Deficits in social interaction such as social anxiety, withdrawal, and inattentiveness are symptoms of many psychiatric conditions, including autism, schizophrenia, depression and post-traumatic stress disorder (Derntl et al., 2011, Feldman and Vengrober, 2011, Pinkham et al., 2008). Behaviors paralleling sociability impairments are inherent in several inbred strains of mice, including BTBR and 129S1/SvImJ (Defensor et al., 2011, Moy et al., 2007, Spencer et al., 2011). BTBR mouse social behavior is sensitive to changes in serotonin (5-HT) neurotransmission, since administration of the 5-HT reuptake inhibitor fluoxetine or 5-HT_1A agonist buspirone increased their sociability (Gould et al., 2011). However, local application of the endocannabinoid agonist anandamide (AEA) or high doses (50–200 mg/kg) of acetaminophen also promoted social interactions in Swiss mice (Umathe et al., 2009).

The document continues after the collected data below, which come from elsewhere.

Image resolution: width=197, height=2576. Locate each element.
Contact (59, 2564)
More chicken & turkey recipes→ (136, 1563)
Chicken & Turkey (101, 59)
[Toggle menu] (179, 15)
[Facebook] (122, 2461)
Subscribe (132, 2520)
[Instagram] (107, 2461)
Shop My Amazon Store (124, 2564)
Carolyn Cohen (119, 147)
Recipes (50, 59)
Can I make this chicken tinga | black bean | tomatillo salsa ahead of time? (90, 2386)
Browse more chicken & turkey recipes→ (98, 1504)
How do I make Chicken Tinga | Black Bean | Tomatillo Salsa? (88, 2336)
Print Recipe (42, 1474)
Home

Hence increases in central 5-HT transmission or endocannabinoid levels can promote social behaviors in mice.

Acetaminophen is normally metabolized through sulfation conjugation pathways, but at high doses its metabolic deacetylation products include para-aminophenol and/or N-arachidonoylphenolamine (AM404), an AEA uptake blocker (Beltramo et al., 1997). These metabolites may activate cannabinoid (CB) receptors directly, or indirectly by raising extracellular endogenous CB levels in the brain (Bertolini et al., 2006, Högestätt et al., 2005, Mallet et al., 2008, Ottani et al., 2006). CB agonists such as WIN 55,212-2 can inhibit presynaptic 5-HT release in brain by activating CB₁ receptors found on cell bodies and axons of 5-HT neurons (Lau and Schloss, 2008, Nakazi et al., 2000). Acetaminophen might also be expected to inhibit social behavior via this mechanism, except endocannabinoids have different ligand properties and may be released as mixtures in a region-specific manner, in contrast to systemically-administered agonists.

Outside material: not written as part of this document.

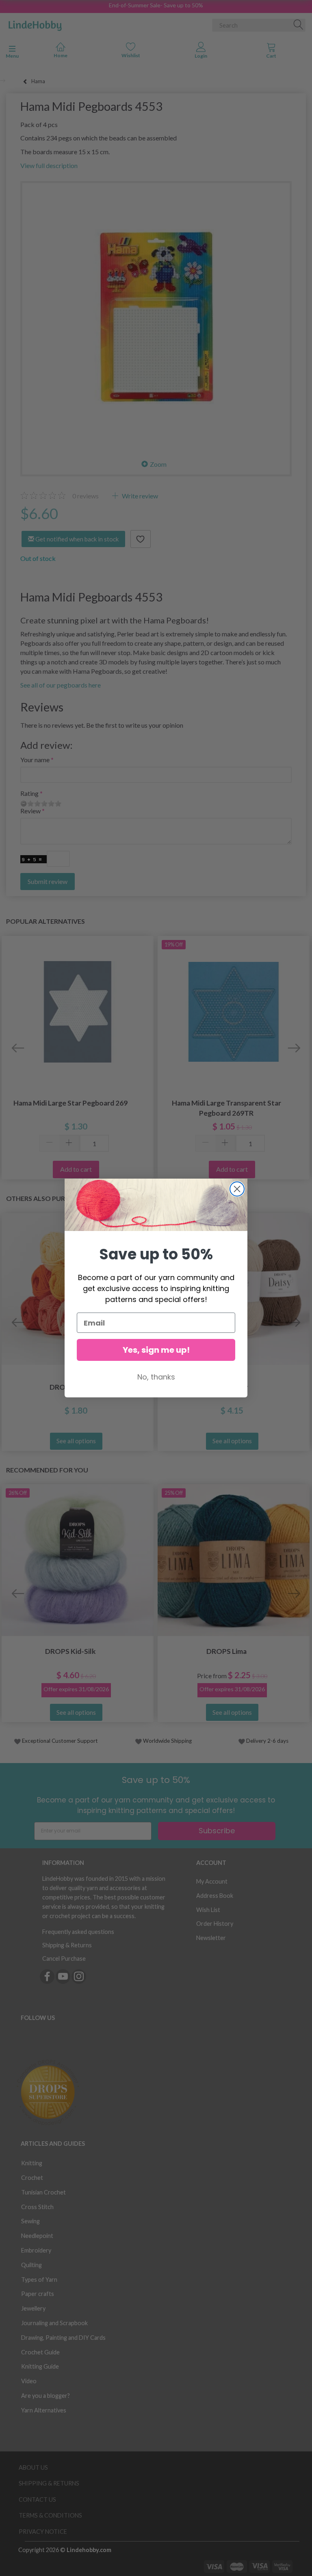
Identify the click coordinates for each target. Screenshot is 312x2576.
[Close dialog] (237, 1189)
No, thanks (156, 1377)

We aimed to determine if acetaminophen-induced enhancement of Swiss mouse sociability found by Umathe et al. (2009): 1) would occur in socially-deficient strains, and 2) if it is mediated indirectly by AM404, or directly by para-aminophenol action at CB₁ receptors, since its derivatives have some (Ki ~ 200 nM) affinity for them (Sinning et al., 2008). Hence, we examined acetaminophen's effects on social and repetitive behaviors in BTBR and 129S mice, and on endocannabinoid levels in frontal cortex.

Serotonergic tone in the frontal cortex is linked to anxiety and emotional states shaping social behavior (Bartolomucci et al., 2010, Boylan et al., 2007, File and Seth, 2003, Filipenko et al., 2002, Gerretsen et al., 2010). Cannabinoids modulate 5-HT signaling in this region, as exemplified by higher extracellular 5-HT levels in the frontal cortex of CB1 knock-out vs. wild-type mice (Aso et al., 2009). For this reason we measured 5-HT levels after acetaminophen or saline treatment, and compared the density and function of 5-HT_1A and CB₁ receptors in the frontal cortex of all strains.

Finally, several human CB₁ receptor gene polymorphisms alter their expression and/or function, and may be associated with social motivation and anxiety disorders (Chakrabarti et al., 2006, Lazary et al., 2009). In mice, CB₁ knock-outs exhibit similar social behavior to wild-types, but not under stressful conditions (Haller et al., 2004). Since CB₁ receptors are intricately involved in brain development, their absence may trigger confounding compensatory alterations in neural function or structure (Hoyle et al., 2011, Trezza et al., 2008). Hence, we compared the sociability of CB₁-deficient (heterozygous) mice to wild-type littermates to determine whether partial loss of CB₁ receptors alone would alter social or repetitive behaviors.